A summary of experimental studies that directly estimate the energetic saving of group movement in aerial and aquatic vertebrates that move through a fluid environment.

No energetic measurements have made for freely-moving bird flocks. Three studies measured the energetics of fish schools over a range of narrow speeds; two other studies measured the energetics of fish schooling at one speed. But no studies have quantified both the aerobic and anaerobic energetic cost of swimming as a group compared to solitary locomotion.

A summary of biomechanical principles underlying proposed hydrodynamic advantages of schooling behaviour in fish.

When fish swim into free-stream flow (Ufs), experimental data show that fish schools are dynamic with fish changing position frequently. Regardless of fish position within a school and changes in relative position, theoretical and robotic analyses have demonstrated at least four mechanisms (indicated by numbers) provide an advantage in the form of reduced power consumption. 1. Reduced oncoming velocity (U2) requires less thrust for a fish swimming in the wake between two leading fish (6); 2. The Knoller-Betz effect of leading edge suction reduces costs for a trailing fish due to accelerated oscillating flow at the head (U1) (22) (67); 3. Added mass “push” from follower to leader can reduce costs for the leader in front of another fish (68) (21) (67); 4. Wall effects benefit neighbouring fish where swimming next to another fish reduces swimming costs (69) (18). These principles suggest that regardless of the relative positions of the individuals within the fish school, the fish school as a collective unit should be able to save metabolic energy.

Measurements of aerobic and anaerobic locomotor cost of fish schools and solitary fish.

(A) Average traces of metabolic rate (O2) of fish schools over a 40-hour experiment. Following the first 18-h quiescent state, a critical swimming speed (Ucrit) test quantifies the aerobic cost of active swimming. The ensuing 18-h measurement of excess post-exercise oxygen consumption (EPOC) quantifies the anaerobic cost. (B) Comparison of O2 for conditions of aggregating behaviour, minimum demand speed, and resting condition with the minimal flow (O2aggregate, O2min, O2rest) (C) Comparisons of J-shaped O2-speed curve over the entire range (0.3–8 body length s-1, BL s-1) and (D) U-shaped O2-speed curve at the lower speeds (0.3–3 BL s-1). (E, F) Percentage (%) aerobic scope used by fish schools and solitary fish during the Ucrit test. (G, H) Comparisons of EPOC and EPOC durations between fish schools and solitary fish. Statistical significance is denoted by asterisk(s). Green colour = school data (n=5); blue colour = solitary fish data (n=5); shading indicates the 95% confidence interval. Statistical details are available in the statistical analyses section.
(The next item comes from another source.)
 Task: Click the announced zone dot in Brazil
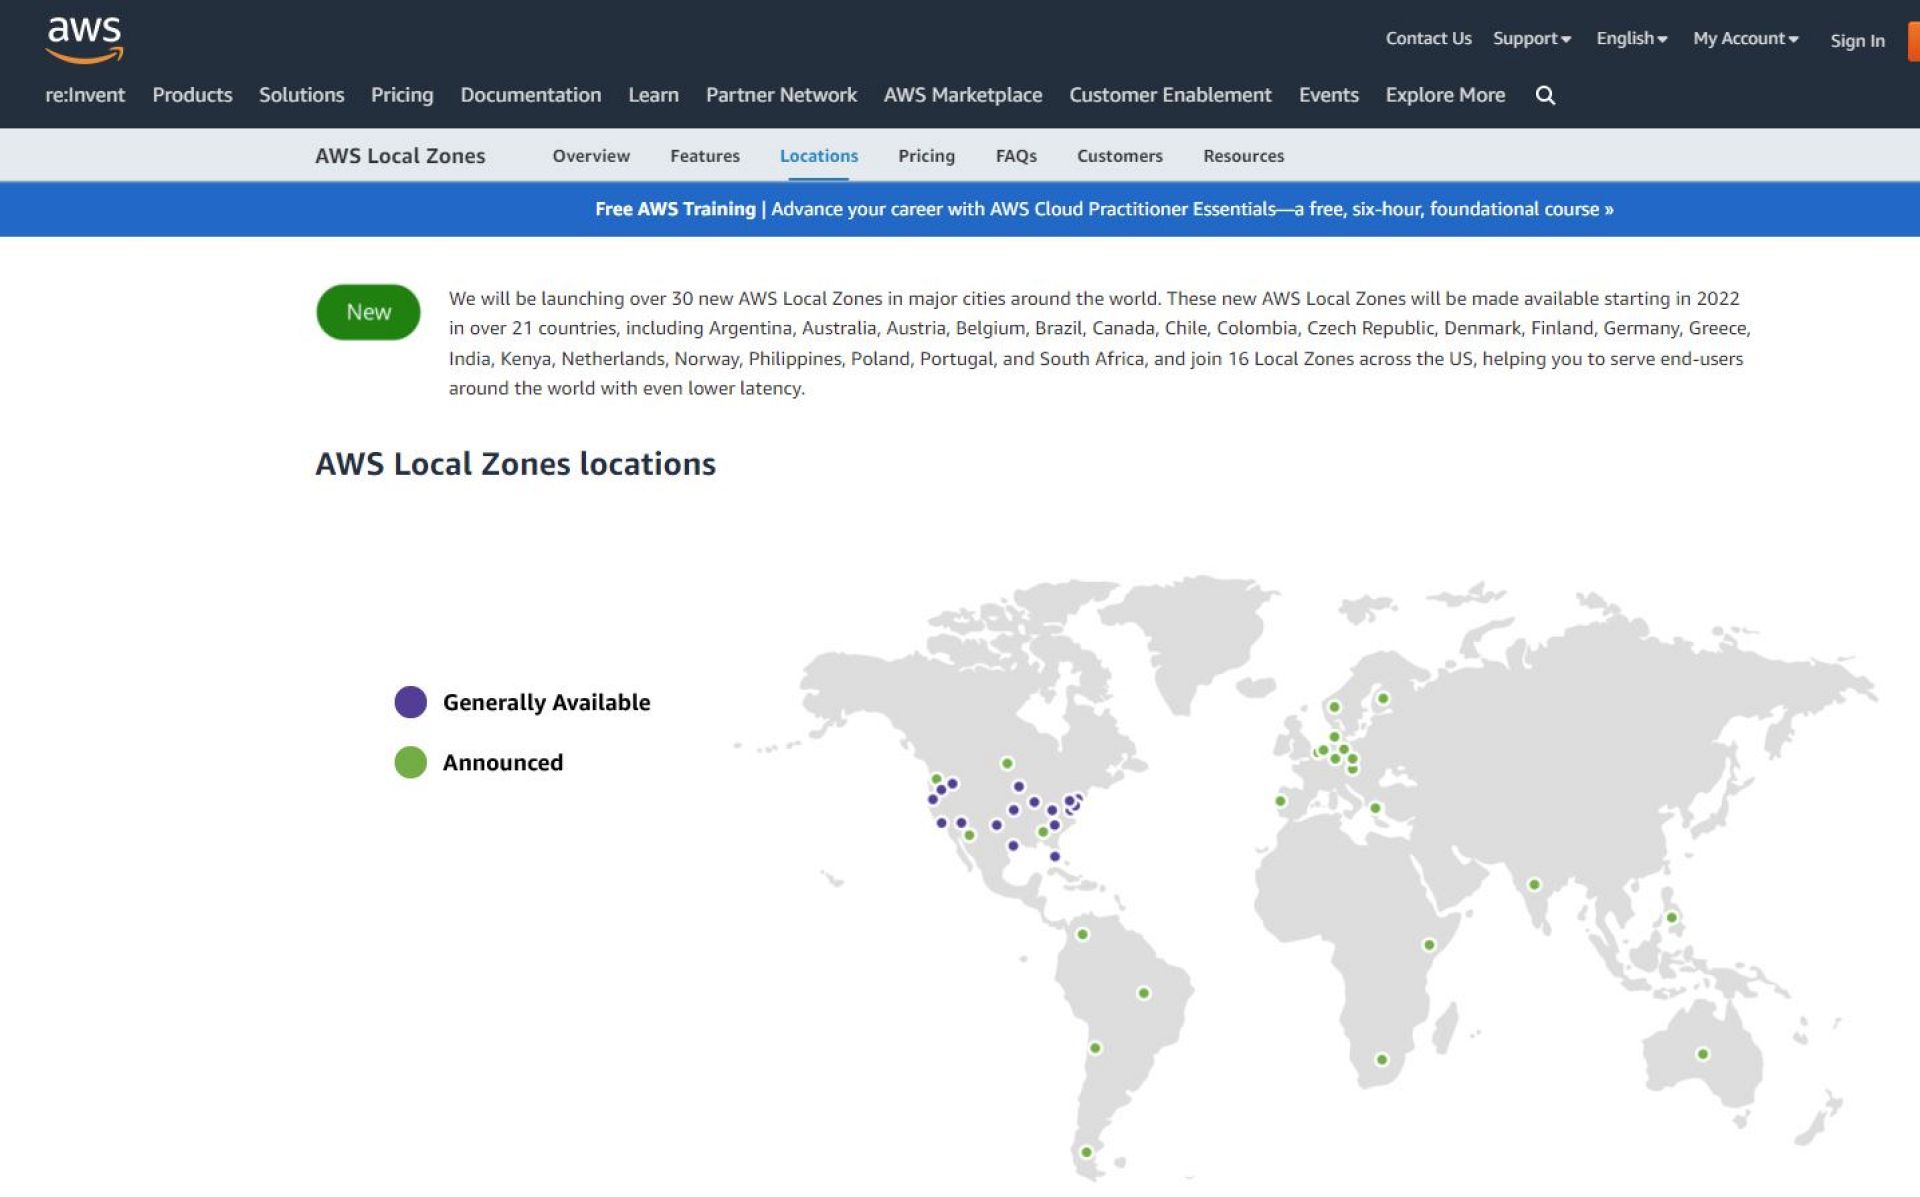1143,993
Modeling of simultaneous aerobic and non-aerobic costs of fish schools and solitary fish for a critical swimming speed (Ucrit) test.

(A) Modeling the O2 cost of the metabolic rate (O2)-speed curve and the ensuing recovery cost (excess post-exercise oxygen consumption, EPOC) as a function of speed. After Ucrit, fish returned to the same resting O2 (O2rest) as a pre-test. (B, C) In addition to O2 (solid line & filled symbols), we modeled the total O2 cost (dash line & half-filled symbols) for fish schools and solitary fish and when performing the Ucrit swimming test. The estimated partitioning of aerobic and non-aerobic contributions to swimming are denoted (red-&-bold) with respect to speed for 4–8 BL s-1 is shown below each graph. (D, E) Using total O2 cost, we computed total energy expenditure (10-min period per point) and the total cost of transport (including both aerobic metabolism, high-energy phosphate, and anaerobic glycolysis) for both fish schools and solitary fish. Statistical significance is denoted by asterisk(s). Green colour = school data (n=5); blue colour = solitary fish data (n=5); shading indicates the 95% confidence interval. See methods for modeling and statistical details.

Three-dimensional characterization of swimming kinematics and fish schooling dynamics as a function of speed.

(A) Total energy expenditure per tail beat, (B) Tail beat frequency, (C) The angle of fish to free-stream water flow, measured as the mean and the S.D. of the angles of the individuals within the school. (D) Three-dimensional angle of fish to the frontal plane. (E) Turning frequency, (F) Three-dimensional school length. (G) Three-dimensional distances among all individuals in the school and the S.D. of the distance. The visual illustrations of the upper and lower boundaries of the metrics are indicated. Statistical significance is denoted by asterisk(s). Green colour = school data (n=3-4); blue colour = solitary fish data (n=3-4); shading indicates the 95% confidence interval. See methods for details of three-dimensional reconstruction and statistics.